Mis en cause au sein même de son institution comme au plus haut de l’état, celui qui a déclaré : “la tonalité générale nous permet de dire que la France n’a pas de problème avec sa laïcité” s’est défendu d’un quelconque dérapage dans cette alliance contre-nature passée entre le gardien symbolique de l’arbre laïque français et des islamistes intégristes. Interpellé sur France Culture sur les paroles de “Don’t Laïk” du rappeur Médine, co-signataire du texte “Nous sommes Unis”, Bianco déclare : “Si on estime que c’est condamnable… ‘Charlie Hebdo’ dit bien pire, ‘Charlie Hebdo’ dit bien pire pour les catholiques, pour les musulmans, pour les intégristes et ils ont bien le droit de le dire, on est dans un régime de libertés.” Charlie dit bien pire ? Charlie provoque. Charlie a toujours provoqué. Charlie dénonce les particularismes . Charlie utilise la satire pour dénoncer l’essentialisme. Médine quant à lui utilise les mots et sa prose pour revendiquer sa différence et de fait, mieux rejeter notre socle commun au profit de la pensée communautariste. Il prône la scission au coeur de la République. Il prône la Charia. Ce type d’alliance ne peut-être que mortifère. On ne s’allie pas à celui qui veut nous voir à terre. Et nous sommes nombreux à le penser. Nous devons passer à l’étape suivante : nous positionner, et réfléchir à ce que peut être notre union.
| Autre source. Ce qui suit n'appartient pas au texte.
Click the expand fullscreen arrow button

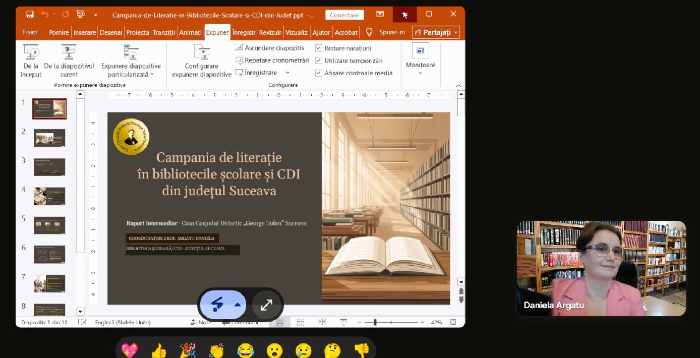pos(267,305)
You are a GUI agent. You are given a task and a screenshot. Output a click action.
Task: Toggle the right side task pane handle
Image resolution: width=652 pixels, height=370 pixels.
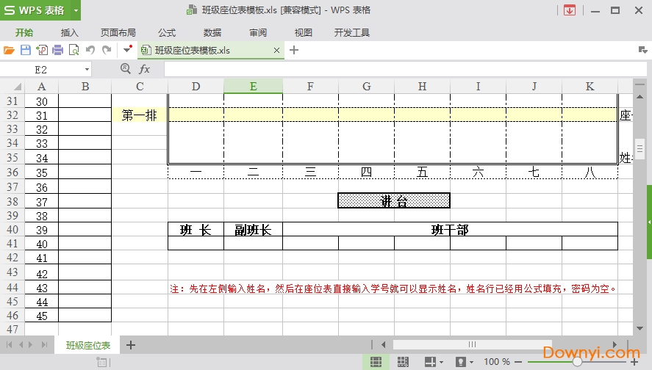(x=649, y=221)
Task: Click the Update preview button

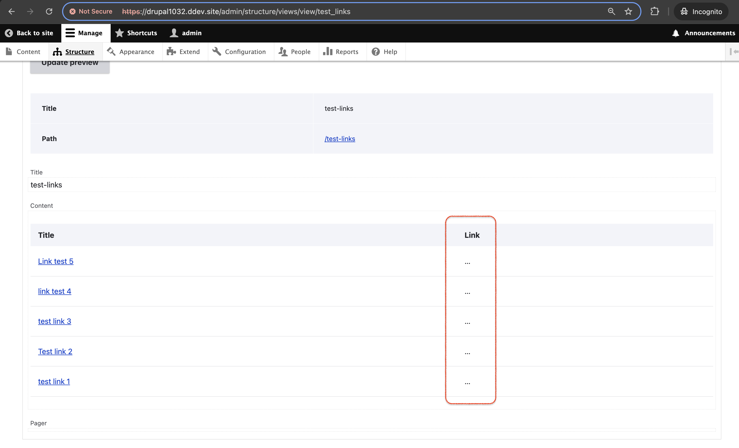Action: 70,64
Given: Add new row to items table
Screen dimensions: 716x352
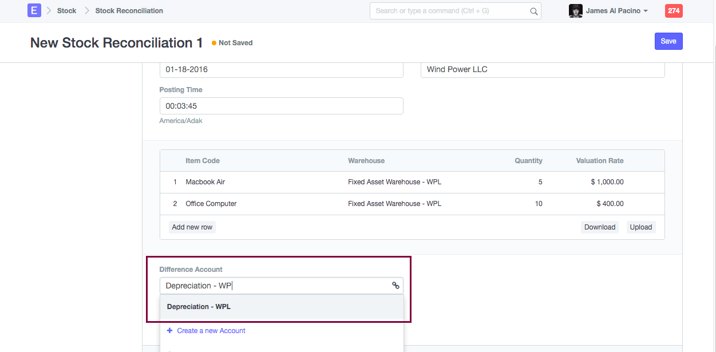Looking at the screenshot, I should tap(192, 227).
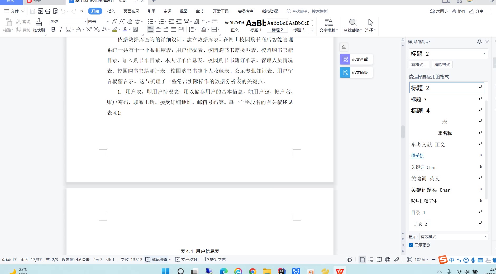Toggle the 显示预览 checkbox
The image size is (496, 274).
pyautogui.click(x=411, y=245)
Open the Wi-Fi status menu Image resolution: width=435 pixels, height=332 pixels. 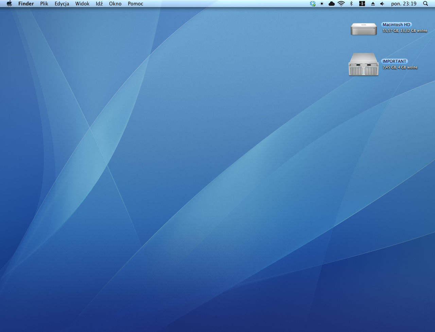(x=341, y=4)
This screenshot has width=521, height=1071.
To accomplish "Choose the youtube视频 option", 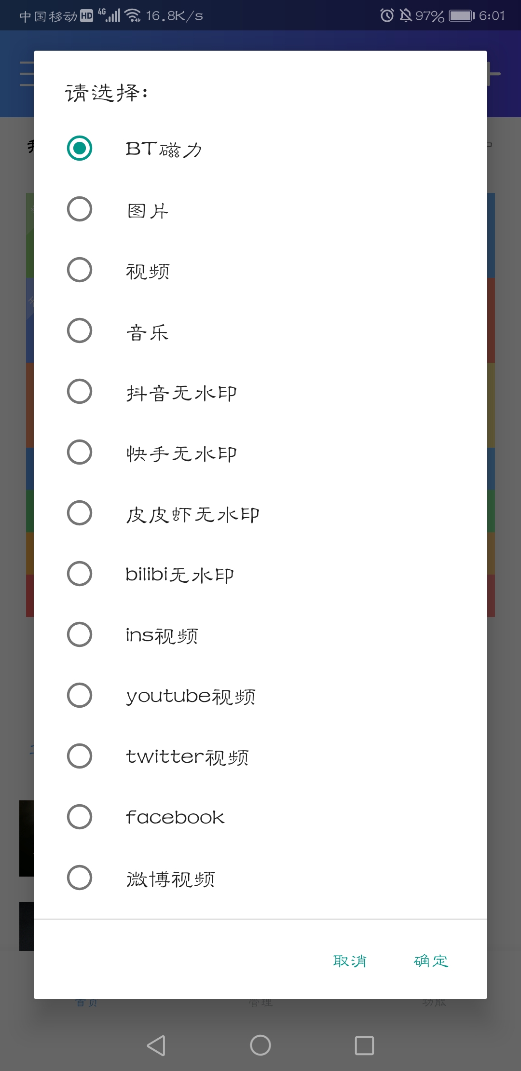I will (x=80, y=695).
“Nous”… Dans l’idéal, ce serait le rassemblement de toutes les bonnes volontés autour de nos convictions partagées, et autour de la certitude que nous pouvons encore agir pour sauvegarder notre vision de la laïcité. Nous, c’est dès aujourd’hui et ce sera demain.

On peut mettre plein de choses dans ce mot : “nous”. Ces quatre lettres ont une force incroyable, de celle qui peut soulever par sa force un projet, un idéal, une idée. Quelle puissance possède l’union des volontés combinées tendant vers un même objectif ! Et quel désarroi de constater que ce “nous” est aujourd’hui davantage utilisé à diviser et à opposer, à marquer ce qui sépare une communauté de personnes de celles qui l’entourent. Mais si on réapprenait à penser collectif ?… Car l’arbre laïque, l’arbre humaniste, c’est vous, c’est moi. Nous en sommes la sève, source de vie et de croissance harmonieuse. Et c’est là que peut résider au fond notre responsabilité de croyant, d’athée, de femme, d’homme. D’être humain. Nous devons affirmer haut et fort que nous croyons à la possibilité d’un destin commun. Nous devons replacer la cohérence au coeur même de la parole politique*. Nous devons continuer à prôner les valeurs d’un universalisme qui nous rassemble. Nous devons l’affirmer tranquillement et fermement. Pour qu’on nous entende. Pour qu’on nous écoute. Nous devons être exigeants. Pour faire vivre notre arbre.

CocoRoche

* #Laïcart organise un rassemblement le 11 février pour réclamer la démission de Jean-Louis Bianco à 18h30 à l’Observatoire de la Laïcité.